Passage for review →

--- START ---

2nd Story Theatre sets up shop in the courtroom of the Bristol Statehouse to give us two French comedies by Moliere and Jean Racine. The clever set by Trevor Elliott is sort of a courtyard in the old courthouse, with enough doors and windows to meet the demands of the farcical presentations.
The fine set of actors, led by Jim Sullivan in the Moliere and Tom Roberts in the Racine, have caught the spirit of the 17th century authors, mixing their clever lines and physical humor to give us a fun night of light theatre.
I liked the Moliere better. He is a master of comedy, while Racine is best known for his tragedies and is less accessible and not as funny. Director Ed Shea said that the actors felt a certain hillbilly twang in Moliere’s “The Doctor in Spite of Himself” and used it to their advantage.
Jim Sullivan is hilarious as Sganarelle, the simple-minded man who is constantly fighting with his wife (Liz Hallenbeck). She gets even with him by telling a pair of country bumpkins that he is a doctor. They bring him to the home of a young lady who has “lost her tongue,” to which he replies, “Don’t look at me; I ain’t got it.” (That’s Moliere, folks.) She is only pretending to be dumb to avoid an arranged marriage. The plot thickens. The “doctor” cures her. Love conquers all.
Sound silly? It is, but it is the kind of silliness only Moliere can get away with. Sullivan makes a perfect Sganarelle, using his entire being to satirize the medical profession.

--- END ---

Entries provided →
--- START ---

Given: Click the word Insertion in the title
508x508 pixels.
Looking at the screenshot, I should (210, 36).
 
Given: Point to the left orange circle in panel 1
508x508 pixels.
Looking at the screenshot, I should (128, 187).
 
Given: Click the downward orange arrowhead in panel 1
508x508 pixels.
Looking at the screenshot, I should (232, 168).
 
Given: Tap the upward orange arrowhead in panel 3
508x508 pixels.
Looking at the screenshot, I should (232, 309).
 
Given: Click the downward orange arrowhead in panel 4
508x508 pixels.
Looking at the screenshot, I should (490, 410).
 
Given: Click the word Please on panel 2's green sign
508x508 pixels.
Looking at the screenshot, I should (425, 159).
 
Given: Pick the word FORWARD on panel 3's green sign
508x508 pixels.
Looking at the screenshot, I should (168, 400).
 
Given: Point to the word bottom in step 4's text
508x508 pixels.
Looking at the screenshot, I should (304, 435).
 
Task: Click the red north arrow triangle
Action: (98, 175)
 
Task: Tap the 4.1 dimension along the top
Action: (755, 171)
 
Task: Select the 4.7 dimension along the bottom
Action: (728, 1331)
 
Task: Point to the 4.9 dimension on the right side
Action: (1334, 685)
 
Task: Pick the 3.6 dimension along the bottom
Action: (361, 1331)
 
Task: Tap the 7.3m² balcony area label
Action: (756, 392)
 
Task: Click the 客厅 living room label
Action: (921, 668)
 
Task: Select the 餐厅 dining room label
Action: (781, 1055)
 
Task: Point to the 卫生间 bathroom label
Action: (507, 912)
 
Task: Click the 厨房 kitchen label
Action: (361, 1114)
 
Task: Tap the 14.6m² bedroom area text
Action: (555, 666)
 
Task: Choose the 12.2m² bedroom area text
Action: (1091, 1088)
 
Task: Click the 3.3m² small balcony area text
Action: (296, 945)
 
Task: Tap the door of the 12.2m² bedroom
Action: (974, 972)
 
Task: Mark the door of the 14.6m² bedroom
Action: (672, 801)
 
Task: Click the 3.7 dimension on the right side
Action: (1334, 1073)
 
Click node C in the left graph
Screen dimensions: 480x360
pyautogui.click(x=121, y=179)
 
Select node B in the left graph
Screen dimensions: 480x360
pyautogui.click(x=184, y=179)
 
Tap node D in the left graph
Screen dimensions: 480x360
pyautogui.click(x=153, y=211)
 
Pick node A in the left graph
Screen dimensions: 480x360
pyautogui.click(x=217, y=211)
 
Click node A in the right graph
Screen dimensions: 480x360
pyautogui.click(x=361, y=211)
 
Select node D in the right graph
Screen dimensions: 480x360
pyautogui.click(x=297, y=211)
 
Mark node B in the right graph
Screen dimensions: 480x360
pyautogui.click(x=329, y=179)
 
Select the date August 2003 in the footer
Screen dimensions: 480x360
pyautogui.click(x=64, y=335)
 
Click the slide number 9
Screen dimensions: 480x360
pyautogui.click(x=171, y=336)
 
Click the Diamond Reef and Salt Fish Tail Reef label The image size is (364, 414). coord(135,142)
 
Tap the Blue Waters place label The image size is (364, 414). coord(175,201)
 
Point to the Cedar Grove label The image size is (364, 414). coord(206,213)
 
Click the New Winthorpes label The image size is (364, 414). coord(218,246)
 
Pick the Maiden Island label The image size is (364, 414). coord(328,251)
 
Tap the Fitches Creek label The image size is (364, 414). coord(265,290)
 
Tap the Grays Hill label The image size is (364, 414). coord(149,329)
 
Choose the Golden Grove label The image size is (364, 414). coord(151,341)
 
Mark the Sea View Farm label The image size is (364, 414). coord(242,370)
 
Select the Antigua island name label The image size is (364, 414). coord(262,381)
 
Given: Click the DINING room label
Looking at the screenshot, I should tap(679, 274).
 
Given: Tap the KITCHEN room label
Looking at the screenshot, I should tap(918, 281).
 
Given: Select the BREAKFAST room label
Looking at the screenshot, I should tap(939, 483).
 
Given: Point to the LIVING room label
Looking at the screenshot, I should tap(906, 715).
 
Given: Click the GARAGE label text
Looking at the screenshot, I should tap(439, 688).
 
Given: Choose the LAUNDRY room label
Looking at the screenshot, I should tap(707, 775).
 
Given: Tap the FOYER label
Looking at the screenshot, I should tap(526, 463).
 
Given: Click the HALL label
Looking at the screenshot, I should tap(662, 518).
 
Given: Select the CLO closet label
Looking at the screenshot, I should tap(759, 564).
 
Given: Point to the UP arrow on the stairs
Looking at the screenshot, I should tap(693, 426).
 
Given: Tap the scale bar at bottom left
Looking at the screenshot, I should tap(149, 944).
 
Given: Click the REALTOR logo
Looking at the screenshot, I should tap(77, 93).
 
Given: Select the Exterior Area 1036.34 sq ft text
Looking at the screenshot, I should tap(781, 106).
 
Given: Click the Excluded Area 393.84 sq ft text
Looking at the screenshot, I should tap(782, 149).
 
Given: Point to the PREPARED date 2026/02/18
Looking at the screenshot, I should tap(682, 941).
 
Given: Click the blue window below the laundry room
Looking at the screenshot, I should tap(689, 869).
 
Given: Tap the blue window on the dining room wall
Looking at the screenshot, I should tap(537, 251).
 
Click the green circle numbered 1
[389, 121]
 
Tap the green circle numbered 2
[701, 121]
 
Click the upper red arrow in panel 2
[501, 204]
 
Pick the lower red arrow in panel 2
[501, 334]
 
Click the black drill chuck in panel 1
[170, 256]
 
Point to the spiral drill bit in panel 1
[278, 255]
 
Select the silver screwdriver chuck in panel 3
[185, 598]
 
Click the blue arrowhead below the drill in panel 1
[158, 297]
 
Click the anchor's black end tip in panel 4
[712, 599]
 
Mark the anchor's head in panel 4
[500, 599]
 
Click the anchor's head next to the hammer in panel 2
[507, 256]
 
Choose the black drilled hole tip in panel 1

--- END ---

Problem details →
Proceed with the theater review of the Moliere and Racine comedies at the Bristol Statehouse, picking up after its final sentence. The rows were drawn from a different source than the text.

Exercise output →
After intermission it is Racine’s turn to take pot shots at lawyers. Tom Roberts plays Nigaud, a bumbling, senile judge who has gone off the deep end in Racine’s “The Suitors.” Stealing from Aristophones, he has written a tongue-in-cheek attack on lawyers, litigants and judges, with the script in a fast-paced rhyme.
“What is life without litigation?” asks the countess (Paula Faber), who is in a legal battle with Chicanneau (F. William Oakes), father of a girl who is in love with the judge’s son. There’s a bit of hanky panky going on and things get a bit out of control before this one is resolved.
There’s a lawsuit involving a dog eating a capon, with the star of the play being a cuddly little pup that on press night added his one line to the drama.
Roberts has added some additional verse to the evening, while Sullivan makes a hysterical transition from one play to the other. They all add a great epilogue to an enjoyable evening.